AUSTRAL, 25 fevrier 2017 Malekula, Vanuatu

Posté le lundi 6 mars 2017

MALEKULA (2) MALEKULA (4)

Par Serge GUIRAUD

 

L’île de Malekula, comme toutes celles qui composent l’archipel du Vanuatu, est apparue à une époque géologique relativement récente. Elle doit sa création aux actions combinées de l’activité volcanique sous-marine et aux mouvements des plaques tectoniques. Ici, la nature impose sa force et continue en permanence à façonner le paysage.

 

Dans la baie de Waisisi, les falaises recouvertes de végétation sempervirente tombent directement dans la mer.

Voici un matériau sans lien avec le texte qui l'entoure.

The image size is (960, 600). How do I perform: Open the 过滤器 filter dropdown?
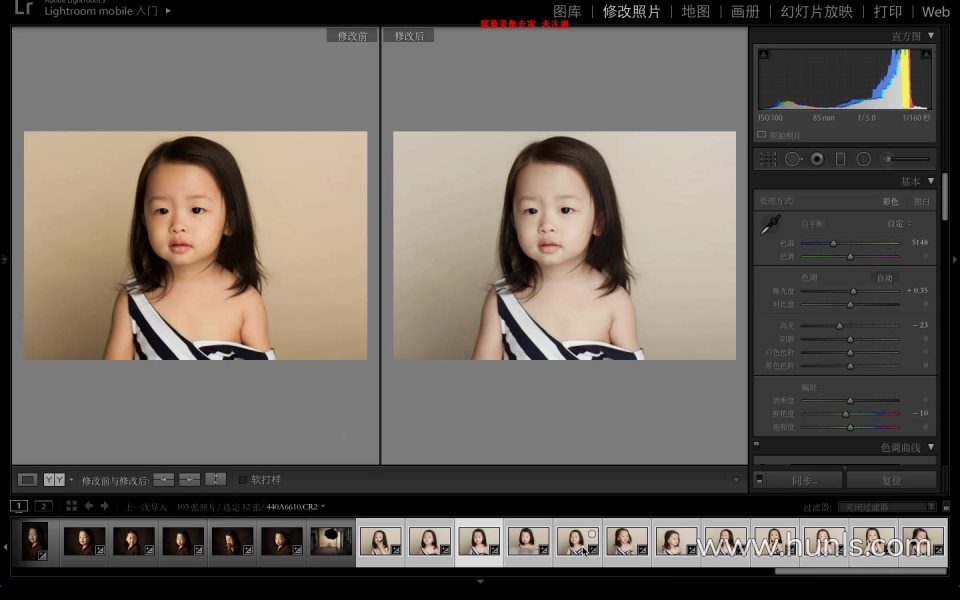[886, 507]
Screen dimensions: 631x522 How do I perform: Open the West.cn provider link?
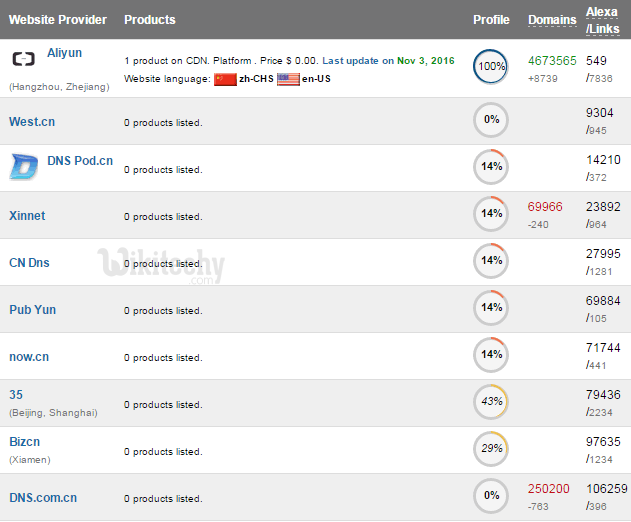tap(32, 122)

Ici et là, des langues de sable permettent d’accéder aux villages. La vie semble se dérouler au ralenti. La population partage les journées entre les sorties de pêche et les travaux dans les jardins. L’alimentation de base est l’igname. Ce tubercule joue non seulement un rôle nourricier mais aussi social. Il sert de monnaie d’échange.

 

L’espace social, là où se situe le tambour à fente, est éloigné des habitations domestiques. Il est caché au milieu d’une belle forêt. La place circulaire est délimitée par une série de pierres qui servent à l’abattage des cochons.

 

On nous invite à assister à une cérémonie qui met en scène un mythe fondateur. Nous apprenons que cette population a comme animal totémique une pieuvre et qu’à l’origine les hommes vivaient sous la mer. Les chorégraphies sont rythmées au son de percussions. Les premiers danseurs apparaissent camouflés derrière des masques. Les masques flanqués de deux incisives de cochons incarnent les ancêtres. Ces derniers, certes morts, continuent d’influencer les vivants dans tous les événements de la vie. Seuls les hommes ont le droit de participer à cette cérémonie. Une large ceinture en écorce maintenant des feuilles de bananiers et de fougères ainsi que l’étui pénien couvre une partie du corps.

 

Nous sommes autorisés à visiter le village. On y découvre la technique de fabrication des pirogues, les dessins sur sable et bien sûr la préparation du kava. Quelques-uns d’entre nous goûtent cette boisson à base de racines de poivrier censée avoir des effets relaxants et anxiolytiques.

En fin d’après-midi, le soleil disparait dernière la montagne. Il est temps de rejoindre L’Austral  et d’appareiller pour la prochaine escale, l’île d’Espiritu Santo.